29 Nov Stage 8, part 2: A Quiet Time in Sansepolcro
Stage 8 of the Way of St Francis comes to an end as we enter Sansepolcro. Niels looks at the address and directions for getting our inn: Locanda del Giglio, Via Luca Pacioli. We arrive at approximately 14:15 at what we think is the place, but there is nobody at the desk. We decide to find a place to replenish our thirst and hunger until the afternoon riposte is over. A small place not far from our hotel offers what we need.
It’s a typical early afternoon in small-town Italy. Most places are closed. The one we’re at is open, but it looks closed. Only one person in is attendance, but she’s smoking outside while fiddling with her nails.
At 15:00 we go to our hotel. They have no record of our booking. This is very strange and rather alarming since all our bookings were made and paid for in advance. Niels shows the man in reception the confirmation. He points out that we’re looking for the place next door.
We book in and do our rituals. Late in the afternoon, we feel strong enough to walk around the town.
One of Sansepolcro’s most honoured sons has a statue in the town square. I have never heard of Luca Pacioli. Niels enlightens me.
He was born in 1445 in Sansepolcro. His works on mathematics and accounting have influenced the world. As the inventor of the double entry accounting system and various other methods, he is regarded as “The Father of Accounting and Bookkeeping“. His writings completely revolutionised the way companies keep books. For that reason, Niels says, all modern corporations can be seen as having their origin in this town. He must have been a good teacher because he travelled to, and taught in several highly respected places. Some credit him as da Vinci’s teacher, while others describe him as one of Leonardo’s collaborators.
He must have been a very interesting soul, because he also wrote a book on mathematics and magic. It’s regarded as the first book on card tricks, and also covers fire eating and coin dancing. This book was only published in English for the first time in 2007.
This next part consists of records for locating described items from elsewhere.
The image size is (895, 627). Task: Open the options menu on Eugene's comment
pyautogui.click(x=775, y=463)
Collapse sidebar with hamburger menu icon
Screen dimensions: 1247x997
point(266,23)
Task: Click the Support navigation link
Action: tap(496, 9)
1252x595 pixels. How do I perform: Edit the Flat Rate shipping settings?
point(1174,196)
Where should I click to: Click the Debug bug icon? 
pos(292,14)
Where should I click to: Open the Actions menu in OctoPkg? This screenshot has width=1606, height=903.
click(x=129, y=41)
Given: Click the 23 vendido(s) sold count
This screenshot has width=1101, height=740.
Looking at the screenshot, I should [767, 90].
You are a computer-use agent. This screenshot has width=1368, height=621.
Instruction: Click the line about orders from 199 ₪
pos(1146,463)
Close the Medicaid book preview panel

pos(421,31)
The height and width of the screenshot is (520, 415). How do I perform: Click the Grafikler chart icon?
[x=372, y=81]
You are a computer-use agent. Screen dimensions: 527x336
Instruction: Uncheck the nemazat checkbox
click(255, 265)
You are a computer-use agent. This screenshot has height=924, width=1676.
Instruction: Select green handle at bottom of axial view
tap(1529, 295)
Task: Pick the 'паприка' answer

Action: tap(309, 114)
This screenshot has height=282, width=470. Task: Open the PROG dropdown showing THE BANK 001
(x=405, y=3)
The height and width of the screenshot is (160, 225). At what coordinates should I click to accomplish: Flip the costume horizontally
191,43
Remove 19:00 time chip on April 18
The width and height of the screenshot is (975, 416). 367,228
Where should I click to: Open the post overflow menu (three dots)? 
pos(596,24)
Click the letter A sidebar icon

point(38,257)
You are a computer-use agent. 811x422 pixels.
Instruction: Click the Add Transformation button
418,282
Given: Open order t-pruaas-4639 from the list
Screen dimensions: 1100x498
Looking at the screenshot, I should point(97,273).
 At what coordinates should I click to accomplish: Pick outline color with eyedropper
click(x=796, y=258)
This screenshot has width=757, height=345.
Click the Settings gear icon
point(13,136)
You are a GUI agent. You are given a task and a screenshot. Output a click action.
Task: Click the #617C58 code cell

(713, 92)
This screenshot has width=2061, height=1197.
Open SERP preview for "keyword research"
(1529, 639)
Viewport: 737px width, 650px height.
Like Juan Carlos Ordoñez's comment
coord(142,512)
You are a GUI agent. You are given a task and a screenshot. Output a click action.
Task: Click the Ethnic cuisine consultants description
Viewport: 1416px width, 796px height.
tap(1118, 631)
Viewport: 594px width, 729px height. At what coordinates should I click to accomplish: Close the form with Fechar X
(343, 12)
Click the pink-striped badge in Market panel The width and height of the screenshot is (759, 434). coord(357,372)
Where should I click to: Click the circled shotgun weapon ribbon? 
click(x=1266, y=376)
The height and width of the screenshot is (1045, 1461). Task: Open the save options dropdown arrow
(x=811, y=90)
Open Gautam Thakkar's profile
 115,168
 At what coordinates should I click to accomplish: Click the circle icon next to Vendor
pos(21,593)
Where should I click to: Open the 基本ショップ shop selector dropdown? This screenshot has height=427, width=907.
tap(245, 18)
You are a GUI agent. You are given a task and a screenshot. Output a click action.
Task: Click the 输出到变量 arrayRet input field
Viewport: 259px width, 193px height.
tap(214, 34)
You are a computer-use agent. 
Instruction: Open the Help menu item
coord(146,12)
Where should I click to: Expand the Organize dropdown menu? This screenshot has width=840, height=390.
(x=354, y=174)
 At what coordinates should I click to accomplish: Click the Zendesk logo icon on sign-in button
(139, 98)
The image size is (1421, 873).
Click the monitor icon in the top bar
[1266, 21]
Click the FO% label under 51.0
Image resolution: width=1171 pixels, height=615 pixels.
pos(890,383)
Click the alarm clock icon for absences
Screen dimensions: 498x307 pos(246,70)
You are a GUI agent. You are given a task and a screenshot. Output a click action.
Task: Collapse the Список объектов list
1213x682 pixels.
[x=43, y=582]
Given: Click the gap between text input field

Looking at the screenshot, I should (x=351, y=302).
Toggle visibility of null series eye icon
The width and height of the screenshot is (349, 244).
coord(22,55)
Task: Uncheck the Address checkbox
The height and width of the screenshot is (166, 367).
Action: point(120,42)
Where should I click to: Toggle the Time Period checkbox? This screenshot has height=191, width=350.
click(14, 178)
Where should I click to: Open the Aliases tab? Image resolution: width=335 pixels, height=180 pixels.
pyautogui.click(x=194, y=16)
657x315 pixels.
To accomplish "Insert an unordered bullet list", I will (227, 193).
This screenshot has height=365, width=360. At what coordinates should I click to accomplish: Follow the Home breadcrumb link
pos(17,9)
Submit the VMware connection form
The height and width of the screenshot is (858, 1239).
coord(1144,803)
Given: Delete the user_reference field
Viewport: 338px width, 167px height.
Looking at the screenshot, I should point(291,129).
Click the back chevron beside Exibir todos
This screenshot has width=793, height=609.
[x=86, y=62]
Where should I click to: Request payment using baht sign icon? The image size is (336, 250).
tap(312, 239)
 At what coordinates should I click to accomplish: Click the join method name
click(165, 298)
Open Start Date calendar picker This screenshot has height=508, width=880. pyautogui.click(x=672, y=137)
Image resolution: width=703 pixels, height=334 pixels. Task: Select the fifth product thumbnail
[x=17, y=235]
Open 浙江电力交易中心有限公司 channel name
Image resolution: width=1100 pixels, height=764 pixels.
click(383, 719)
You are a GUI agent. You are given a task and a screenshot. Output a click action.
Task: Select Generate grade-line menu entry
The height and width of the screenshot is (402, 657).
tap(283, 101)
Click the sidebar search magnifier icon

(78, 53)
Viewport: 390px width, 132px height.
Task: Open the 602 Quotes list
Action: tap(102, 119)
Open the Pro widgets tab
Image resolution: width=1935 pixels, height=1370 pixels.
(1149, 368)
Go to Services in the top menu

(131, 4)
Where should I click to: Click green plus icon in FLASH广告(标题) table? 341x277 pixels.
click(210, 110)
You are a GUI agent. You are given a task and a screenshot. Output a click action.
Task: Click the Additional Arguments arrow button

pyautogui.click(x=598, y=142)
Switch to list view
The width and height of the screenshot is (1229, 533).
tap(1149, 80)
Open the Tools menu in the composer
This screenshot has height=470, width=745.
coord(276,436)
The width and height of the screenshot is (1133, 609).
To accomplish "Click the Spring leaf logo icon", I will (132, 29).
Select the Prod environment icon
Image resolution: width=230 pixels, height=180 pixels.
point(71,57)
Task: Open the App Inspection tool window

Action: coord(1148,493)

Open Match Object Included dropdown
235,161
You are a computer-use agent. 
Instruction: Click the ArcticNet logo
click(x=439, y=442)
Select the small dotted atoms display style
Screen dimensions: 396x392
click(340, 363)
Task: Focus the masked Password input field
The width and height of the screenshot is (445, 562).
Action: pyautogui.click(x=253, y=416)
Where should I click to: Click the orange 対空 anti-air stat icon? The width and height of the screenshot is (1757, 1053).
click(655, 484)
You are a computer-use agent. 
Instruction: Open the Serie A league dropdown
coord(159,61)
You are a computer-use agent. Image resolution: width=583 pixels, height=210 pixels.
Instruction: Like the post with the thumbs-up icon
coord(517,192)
Like my friend Niels, who is an accountant by qualification, Luca Pacioli certainly breaks the mould of someone who supposedly works with very boring stuff.
St Francis in Sansepolcro
One of the legends has it that St Francis was in the nearby convent of Montecasale. A band of robbers was noticed camping near the monastery. His followers wondered what to do about the situation. St Francis counselled them to take food to the robbers and speak words of grace to them. The thieves returned the kindness by carrying firewood to the monastery. Afterwards, they gave up their thieving ways and some even became followers.
This incident shows how willing St Francis was to put the teachings of Jesus into practice. What Jesus says in the Bible in Luke 6:27-31 comes to mind: “27 “But to you who are listening I say: Love your enemies, do good to those who hate you, 28 bless those who curse you, pray for those who mistreat you. 29 If someone slaps you on one cheek, turn to them the other also. If someone takes your coat, do not withhold your shirt from them. 30 Give to everyone who asks you, and if anyone takes what belongs to you, do not demand it back. 31 Do to others as you would have them do to you…”
On another occasion, St Francis was approached by two aspiring followers. He gave them both the same instruction: they were to go to the garden and plant a cabbage upside down. The son of a farmer objected to this, saying this would not work. The other simply did as Francis requested. The Saint sent the first one back to his farm, encouraging him to use his gifts as a farmer. The second one was welcomed into the brotherhood as a good follower.
In many ways, Sansepolcro is a gem untouched by modern tourism. The streets are relatively quiet. For us, this is a time rest and recuperation. I need this time of low key consolidation to put things into perspective.